Three Northland sporting icons were admitted to the Northland Legends of Sport at the annual Northland Sports Awards function in Whangarei last night. Long-serving Northland rugby coach Ted Griffin, cyclist Laurie Byers and cricketer Brian Dunning joined a distinguished list of Northland sports heroes.
" LAURIE BYERS:
When it comes to merciless sports there are a few that stand out for sheer brutality.
Rowing is one, a sport that places excessive demands on the human body. The 800-metre track race is another, and the 400-metres too. The marathon and the 1500-metre swim - they can all be added to the list.
But when it comes to physical endeavour, most sports doff their caps to cycling.
It follows then, that when it comes to honouring Northland's elite sports achievers a cyclist gets a mention, especially a cyclist with a list of achievements that staggers belief like those of Laurence John Byers.
In case you didn't know, and sadly a whole generation of Northlanders are probably unaware, the Byers' cycling CV reads thus:
Two Dulux North Island Tour wins, successive Commonwealth Games medals (1962 and 1966), 10th at the Tokyo Olympics road race in 1964, second in the Paris-Nantes 100-miler, a top 40 placing in the Tour de L'Avenir (the amateur Tour de France) and too many national and provincial titles to list here.
His first prominent placing on a bike came at the tender age of 15, when he won the Auckland provincial 50-mile title and placed third in the national championships.
But he was just 19 when he rode his first major tour, the Dulux six-day tour of the North Island in 1960.
By this time Byers was no longer the butt of any jibes about his back country roots - jibes that earned him the nickname "Huck" - because he had won four national road and track titles, nine provincial titles, three club championships, three Northland junior road titles and four Northland junior grass track championship titles as well.
His cycling career was starting to hurtle along at breathtaking speed.
It was two years later that his first big year at national and international level came.
In 1962 Laurie Byers won the national road championship, the Dulux tour for the first time, and was picked to represent New Zealand at the Commonwealth Games in Perth, Australia.
In Perth Byers scored a bronze medal in a dramatic road race dubbed "The Battle of Kings Park".
Byers was one of four New Zealanders in the field, and when the critical part of the race arrived he was there, in a lead bunch of seven sprinting for the medals.
In a dogged finish Byers just held on to third for a bronze medal and became part of cycling history.
There were two Kiwis in black on the medal dais that day, Laurie Byers and Tony Walsh. That had never happened before.
But the race itself was testament to the rugged athlete in Byers for another reason altogether.
Just six months before, Byers had been lying in a hospital bed after crashing into a turning car on a training ride. He had all his teeth removed, lay for three days and nights without eating and vowed never to ride again.
That vow lasted three weeks.
He made his "comeback" with a top 10 placing in the Auckland 100-mile race. Two weeks after that he won the New Zealand 100-mile title ... again.
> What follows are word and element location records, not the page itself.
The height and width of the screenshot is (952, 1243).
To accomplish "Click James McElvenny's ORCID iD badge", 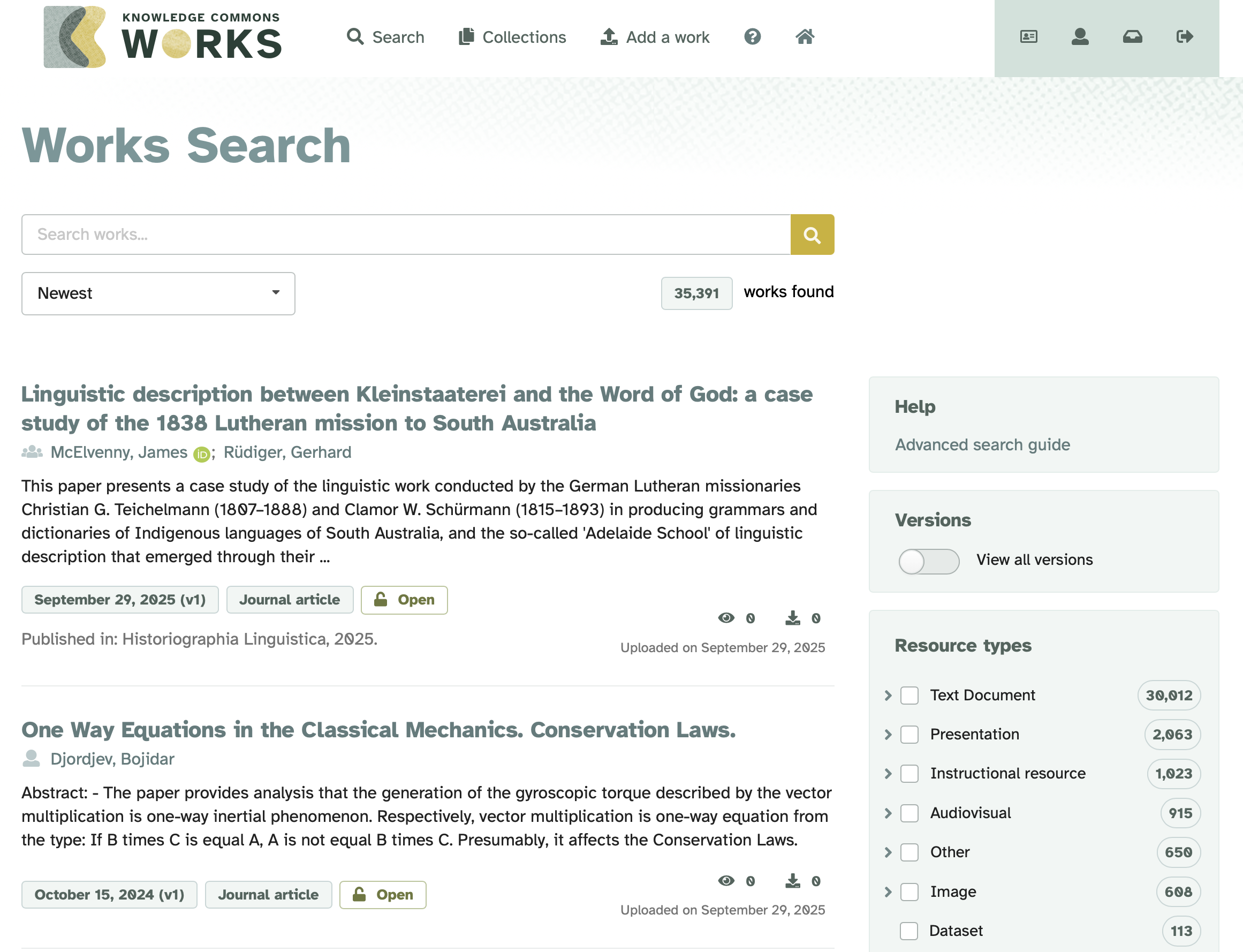I will [201, 454].
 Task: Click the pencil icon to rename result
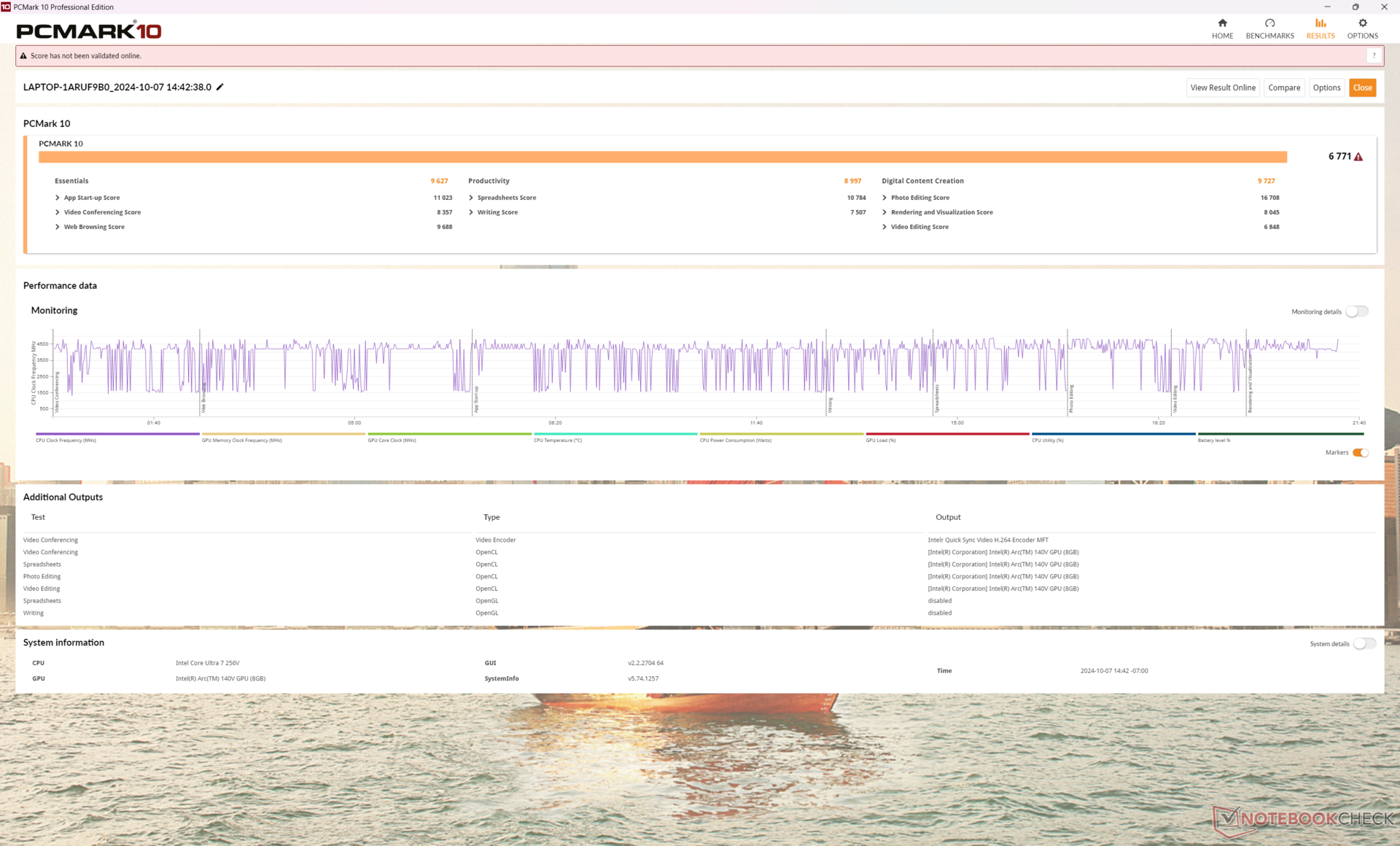(220, 87)
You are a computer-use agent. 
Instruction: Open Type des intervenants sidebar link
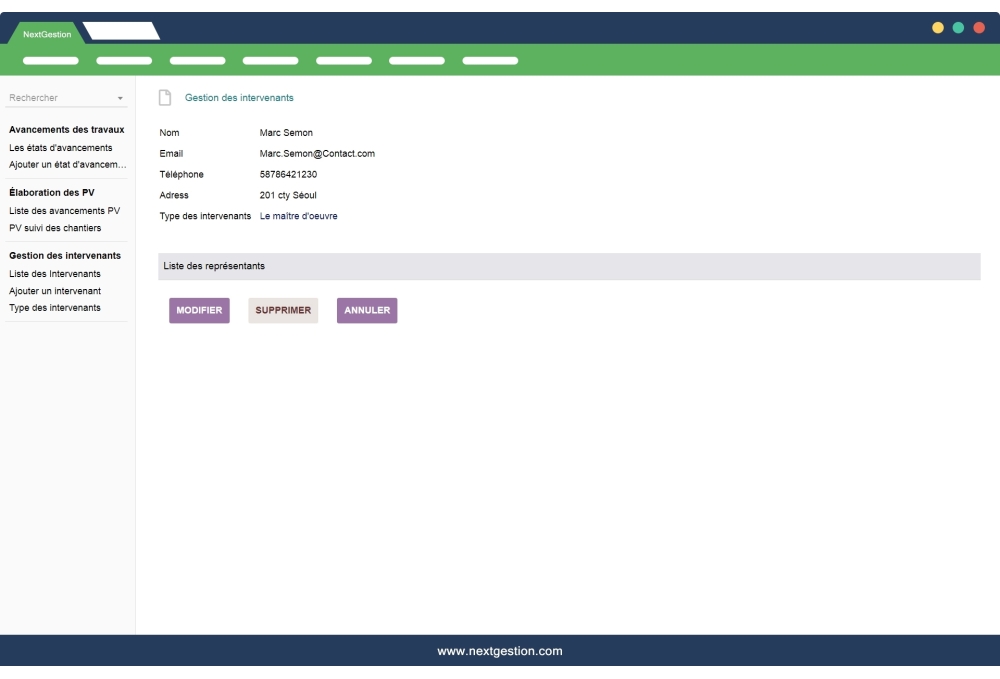coord(54,307)
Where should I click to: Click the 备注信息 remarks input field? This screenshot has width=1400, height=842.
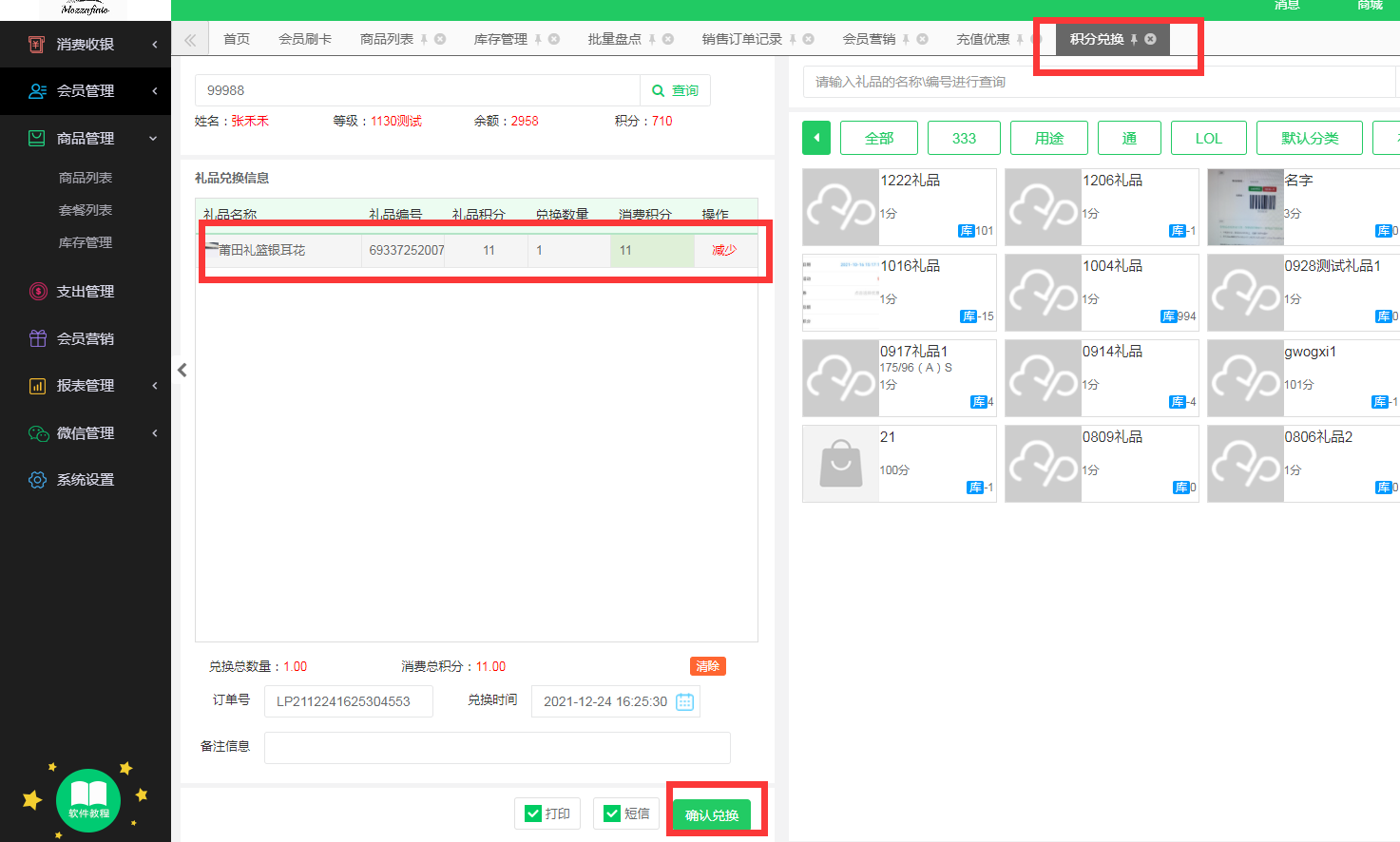click(497, 748)
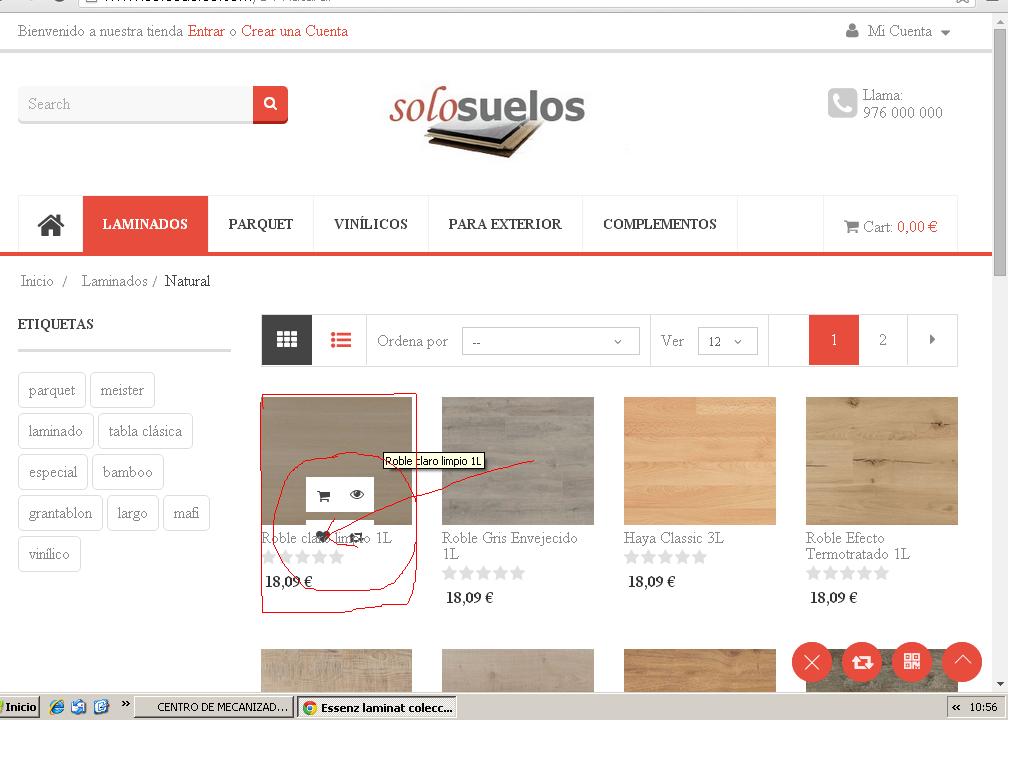The height and width of the screenshot is (768, 1024).
Task: Open Internet Explorer from the quick launch
Action: click(x=57, y=707)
This is just one of many anecdotes that litter Byers' racing career.
In 1963 Byers courted controversy by initially opting out of the reckoning for the Tokyo Olympics the next year. He wanted to ride in Europe instead.
In the midst of public debate that eventually saw him included in the Olympic team, Byers rode the Tour of Southland, which is now New Zealand's most prestigious tour race.
In the leader's yellow jersey on day three, Byers was deliberately ridden off the road by an Australian rival but still rode back to the main peleton to finish second. That feat resulted in this newspaper headline: "Johnstone won tour, Byers took honours."
Shortly after Byers lined up for the Dulux Tour as the defending champion and pulled off a feat that is still talked about with considerable awe in cycling circles.
In the yellow jersey again, Byers was poised to win a seventh stage (he had won four of the six before that) when he punctured just before the last climb of the day, about 10km from the finish.
Handed a new wheel, Byers mounted his bike 35 seconds behind the lead group, then powered his way to win the stage. That ride was reported in these words:
"His huge back arched, he rode that bicycle as if he was in a rage. He went up the hill using a 98 gear, a high gearing resorted to only for sprinting and downhill riding.
"As he kept on over the top he began passing like a cannonball the riders who were strewn in the wake of the stampeding field. None of them could attempt to get in his slipstream."
On retiring from competitive cycling, Byers turned to golf and is now a life member of the Kaikohe Golf and Squash Club. Of course, he helped build the clubrooms. He has also played hockey for Northland.
These days Byers is a long-serving member of the Far North District Council, serves on the board of Sport Northland and is still active in the community in many other ways. But even today Byers is known in cycling circles as "Huck", the man who was not just born to ride a bike, but born to thunder on a bike.